Emphasize Facebook if your audience is broad or older, the advertising is local service or B2B, the message requires more text or context, or you leverage Facebook's special features (Marketplace, groups, events, lead forms for an older audience).

Most often, however, the best strategy is to let both be active with Advantage+ Placements and produce creatives that work on both — and track from the data where the algorithm leans. Let the result, not the assumption, steer the emphasis.

Common mistakes in Instagram/Facebook advertising

We see these mistakes repeatedly — often when the platforms are treated as separate or based on assumptions.

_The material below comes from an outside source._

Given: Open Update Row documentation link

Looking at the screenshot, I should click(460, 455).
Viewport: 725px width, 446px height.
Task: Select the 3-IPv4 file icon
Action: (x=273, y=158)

  • Choosing a platform by stereotypes, not data
  • Unnecessary manual placement restriction → prevents Advantage+ optimization
  • Using the same horizontal format everywhere → vertical video works better
  • Forcing a Facebook-style text-heavy ad onto Instagram
  • Using only one platform without testing → you lose potential
  • Ignoring tone → Instagram requires a more authentic approach

Frequently asked questions

Do Facebook and Instagram advertising need to be done separately?

Usually not. Both are managed from the same Meta Ads Manager and are placements within the same campaign. Most often the best result comes from letting Advantage+ Placements split impressions between both rather than building separate campaigns.

Which is better, Instagram or Facebook?

Neither is universally better — it depends on audience and content. Instagram is strong in visual industries and with younger audiences; Facebook with broad or older audiences, local services, and more text-oriented messaging.

Which format works on both platforms?

Vertical video (9:16) is the safest default — it works in Reels, Stories, and feed on both platforms. Adapt the tone to the platform: Instagram more authentic and visual, Facebook can be more informative.

Should I select placements manually?

Usually not. Advantage+ Placements optimizes placements based on conversion data and often produces a better result than manual restriction. Restrict manually only for a special reason (creative works only in a certain format, brand safety).

How do I know which platform my audience responds to?

Let both be active and look at the data to see where conversions happen. Do not rely on stereotypes — audiences overlap heavily, and the same person often uses both. The result, not the assumption, steers the emphasis.